Second press release
Chairperson’s concluding remarks


PRESS RELEASE
PRESS/TPRB/72
16 April 1998

Simpler, stable tariffs should help  SACU members realize gains from trade Back to top

trade policy reviews of SACU member states  - Botswana, Lesotho, Namibia, South Africa and Swaziland -   

A simplified, more stable tariff structure would increase the efficiency of SACU's trade,  enhance its ability to fulfil its multilateral obligations, facilitate the negotiation of new or expanded regional agreements and help SACU members attract more foreign investment.

A new set of reports prepared by the WTO Secretariat on the trade practices and policies of the five SACU members - Botswana, Lesotho, Namibia, South Africa and Swaziland -  notes that SACU's external tariff, until now determined by South Africa, is extremely complex and often fluctuates, sometimes hampering the export interests of individual SACU members. Separate reports on each of the members' trade policies and practices (see below for salient points)  have been prepared by the WTO Secretariat. The reports along with policy statements prepared by each of the five governments will be reviewed by the WTO's Trade Policy Review Body on 21, 22 and 23 April 1998. It is the first time since the Trade Policy Review Mechanism entered into force in 1989 that the GATT or the WTO has carried out a grouped review of developing countries.
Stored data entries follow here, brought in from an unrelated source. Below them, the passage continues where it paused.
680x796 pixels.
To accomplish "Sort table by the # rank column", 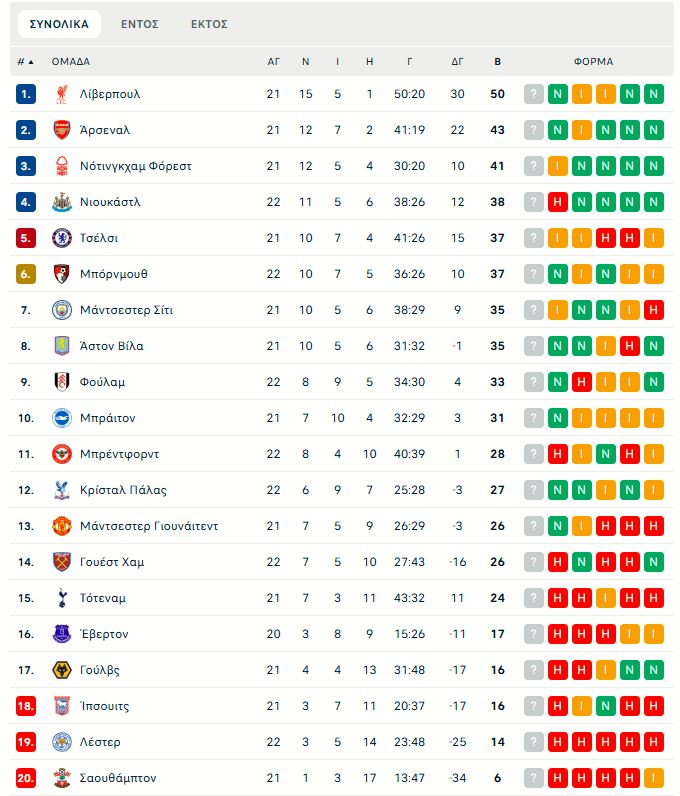I will pyautogui.click(x=25, y=61).
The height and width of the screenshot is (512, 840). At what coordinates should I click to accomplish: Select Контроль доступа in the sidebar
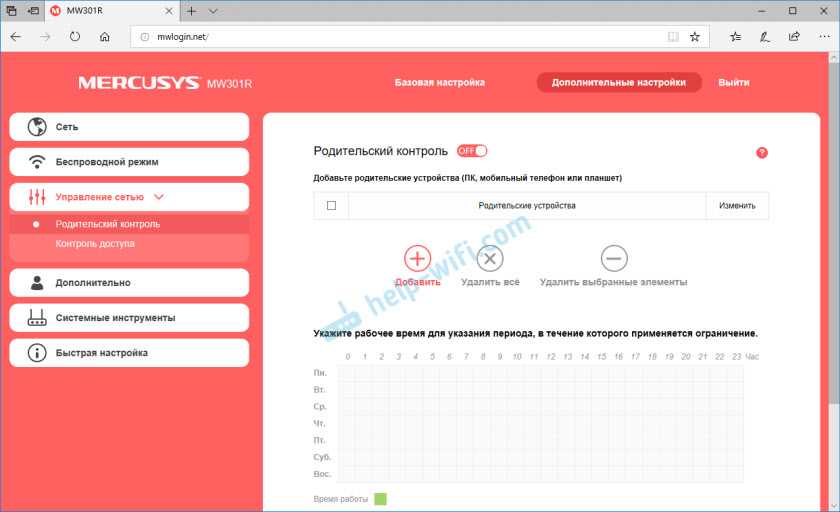95,243
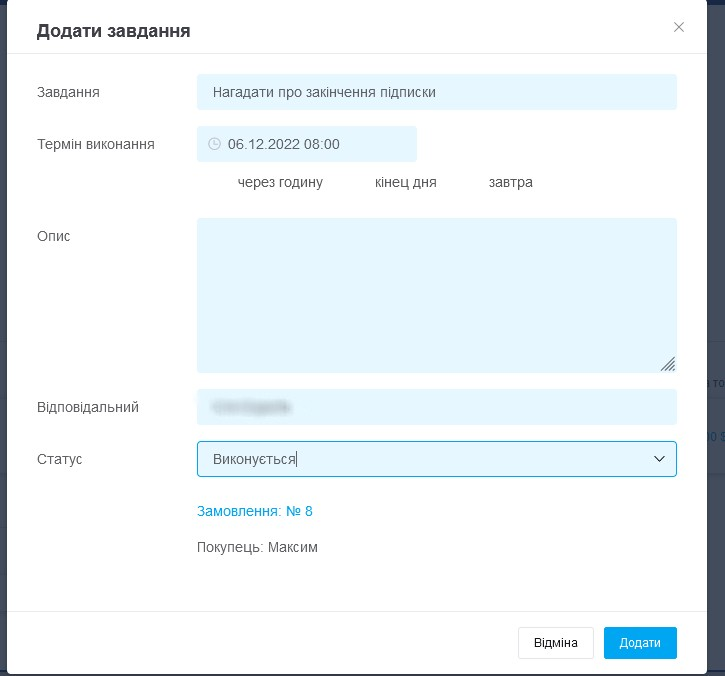Click the 'Відповідальний' label

point(87,407)
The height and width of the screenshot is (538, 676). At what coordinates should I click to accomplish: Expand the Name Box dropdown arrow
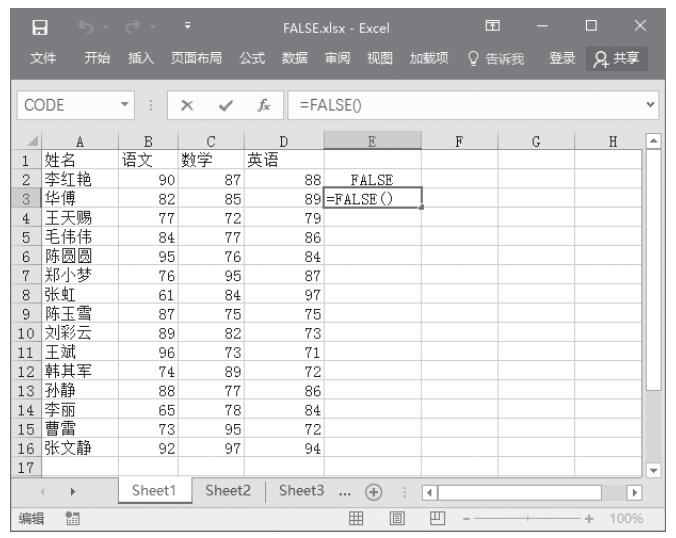(x=124, y=104)
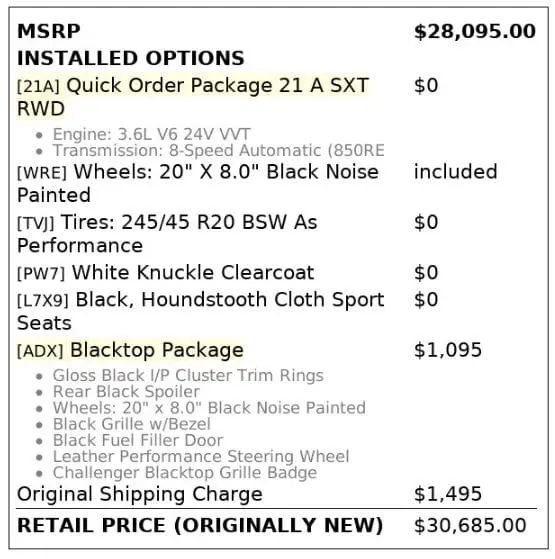
Task: Select Engine: 3.6L V6 24V VVT bullet
Action: click(x=151, y=135)
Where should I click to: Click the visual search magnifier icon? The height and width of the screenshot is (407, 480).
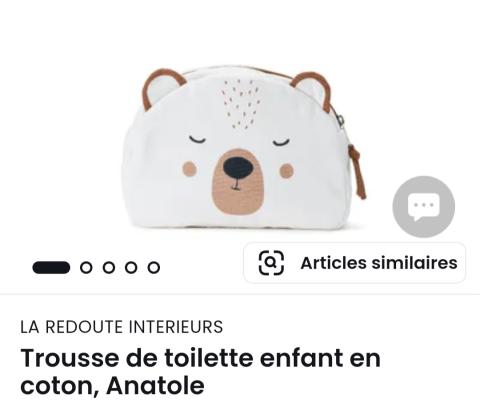[271, 263]
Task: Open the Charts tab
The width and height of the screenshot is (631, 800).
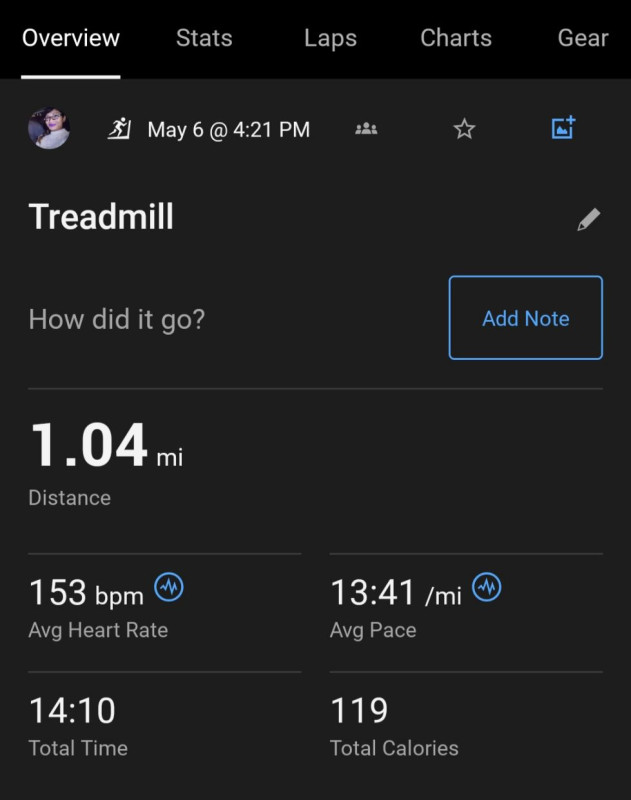Action: 456,38
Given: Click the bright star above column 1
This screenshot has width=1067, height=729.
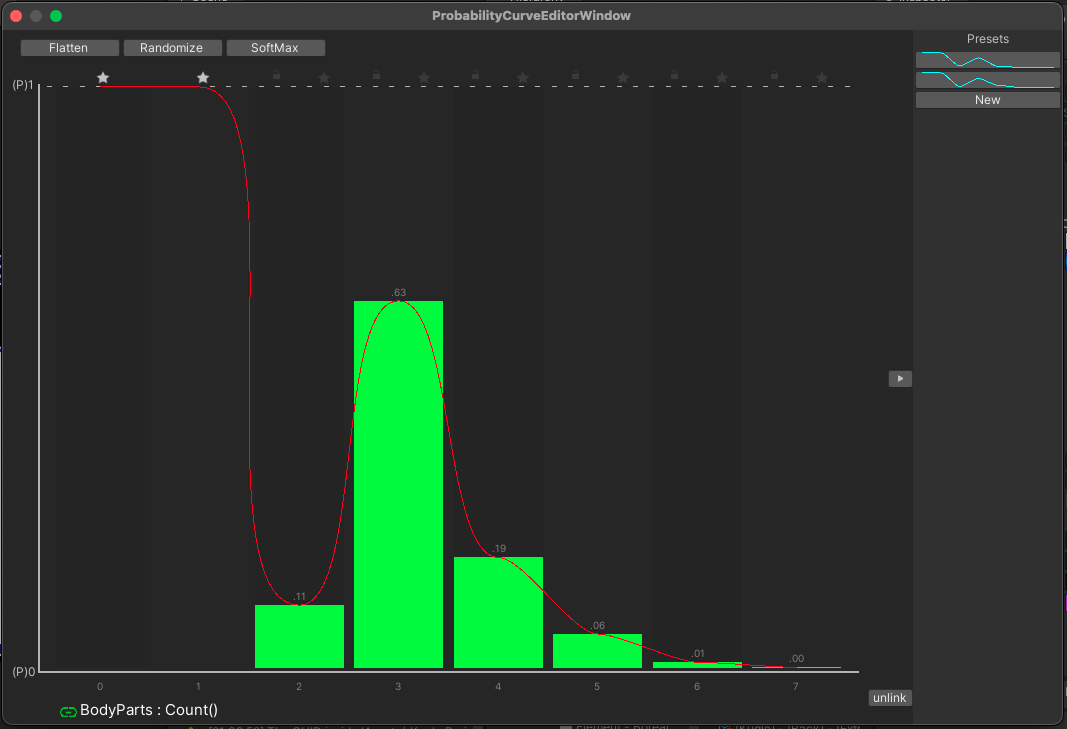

According to the Secretariat reports, the SACU agreement is the principal treaty governing the common trade policy of SACU member countries. Under the agreement, members apply to imports customs, excise, sales, anti-dumping, countervailing and safeguard duties, and other related laws set by South Africa, by far the largest trading partner in the customs union.  The agreement provides for duty-free circulation of goods within the five-country customs union and grants transit rights across South African territory. Duties collected by SACU members are pooled in a common fund and subsequently distributed to members by South Africa. The reports note that the agreement is currently under re-negotiation and that SACU members are trying to revise the revenue-sharing formula and the management of the customs union.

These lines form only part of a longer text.